◆ What you will do ◆
(1) From the article on Clayton County schools losing accreditation, list every college that Heather Angel had hoped to attend.
(2) According to the article on Clayton County schools losing accreditation, which school system was the last to lose its accreditation before Clayton County, and in what year?
(3) Write the next few paragraphs of the article on Clayton County schools losing accreditation, continuing after its final sentence.

◆ Document excerpt ◆
Begin

Community ponders dreams lost with accreditation

Melissa and René Vargis thought they had found the American dream when they bought a house in Morrow 10 years ago.

"We wanted our children to attend one school system throughout their educational careers," Melissa Vargis said. "We wanted them to grow up with their friends so they have those friendships for years to come."

Heather Angel, a senior at Mt. Zion High School, had dreams of attending colleges like Ohio State University, Ithaca College, Elon University, or Auburn University.

Both Angel and the Vargis family are left wondering about their dreams, now that the Southern Association of Colleges and Schools (SACS) has revoked the accreditation of Clayton County schools. "A lot of seniors started crying," said Angel. "We realized our futures are kinda trashed, now that the school system isn't accredited."

Across the county, responses to SACS' decision range from frustration to anger. Clayton County is the first school system to lose its accreditation since Duval County (Fla.) schools in 1969.

About 400 parents were at the Clayton County Performing Arts Center Thursday night, hoping to spend three minutes each addressing board members. However, only four chairs were on the stage, and one of them was for the board's secretary.

Corrective Superintendent John Thompson, accompanied by new board members Alieka Anderson, Trinia Garrett and Michael King, announced that the public participation meeting would not proceed. Earlier, Gov. Sonny Perdue issued an executive order removing board members Michelle Strong, Sandra Scott, Lois Baines-Hunter and Yolanda Everett. That left the board with only three members. School officials were not sure a board meeting could be held without five members.

Thompson talked with parents instead. At times, it was contentious. "We trusted you before and we lost accreditation. How can we trust you now?" Melissa Vargis asked Thompson.

"You have to have faith..." Thompson responded.

"Faith is gone, sir," said Vargis, cutting off Thompson before he could finish his sentence.

Vargis later said she might send her children to live with a relative in Atlanta so they can attend school in an accredited district.

State Rep. Mike Glanton (D-Jonesboro) called SACS' decision "the worst of times," but promised "we will persevere ... None of our jobs are over until we get the accreditation back."

Incoming board member, Jessie Goree, who will replace Everett in January, attended the meeting where SACS officials told school system officials about the accreditation decision. The mother of a senior at North Clayton High School, Goree said she cried during most of the meeting, because of her worries about how the loss of accreditation would affect her son and his classmates.

End

◆ Supplied information ◆

Begin

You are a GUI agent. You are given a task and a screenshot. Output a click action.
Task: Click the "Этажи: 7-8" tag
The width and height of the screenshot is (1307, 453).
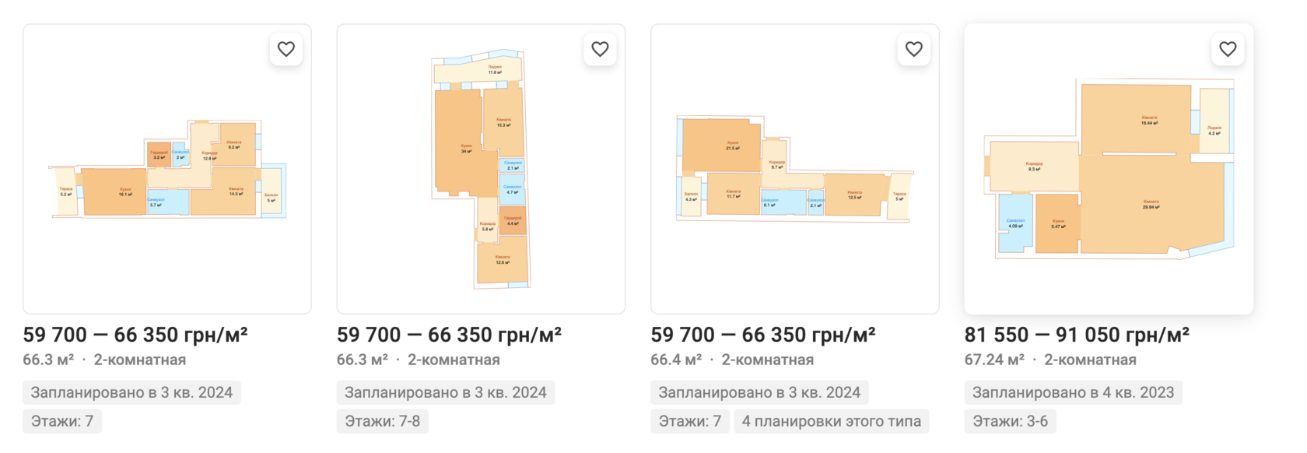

End

◆ Solved problems ◆
(1) Ohio State University, Ithaca College, Elon University, Auburn University

(2) Duval County (Fla.) schools, in 1969.

(3)
Goree said the board should accept an offer from SACS president Mark Elgart, and state board of education members, James Bostic and Brad Bryant, to help the school system and the board meet the remaining mandates. "I still don't understand what it is they [SACS] want from us," she said. "If I was on the board now, I would probably be meeting with SACS every two weeks to make sure we are headed in the right direction."

David Barton, vice chairman of governmental affairs for the Metro South Association of Realtors, said SACS, not the school system, is to blame for the loss of accreditation. "I personally think the accreditation was pulled to show SACS has some teeth," Barton said. "They could have said, 'You're on probation. Go fix these problems,' but they didn't do that."

As the news about the accreditation loss filtered into the community, reports started coming out that students, particularly those in high schools, got angry and began protesting the school board.

Vernetta Reeves, whose daughter, Genetta, is a senior at Jonesboro High School, said the school's seniors had planned to conduct a walkout on Thursday, to protest the school system, but the pupils changed their minds when cooler heads prevailed. Still, Reeves said she is going to find a an accredited school to which she can send her eldest daughter for the remainder of the school year.

"She's being recruited by Harvard [University], but her heart is set on attending Howard [University]," Reeves said. "We don't know how the loss of accreditation will affect her chances of getting into Howard, but I don't want to take that chance."

Promises of support for the students and the school system poured in from officials across the state within hours of the announcement of SACS' decision.

State Sen. Valencia Seay (D-Riverdale), who served on the school board from 1994-2000, said SACS' decision will hurt the county in terms of economic growth and development, but "I will do everything in my power for [the] school district and county officials to regain accreditation, so that all Clayton County students are afforded every educational opportunity."

State School Superintendent Kathy Cox said she was saddened by the SACS decision, but also hoped it served as a reminder to the citizens of Georgia as to how important it is to participate in the elections of "functional, productive and professional" school board members. In the meantime, she plans to work with other state officials to help the 50,000 students of Clayton County schools.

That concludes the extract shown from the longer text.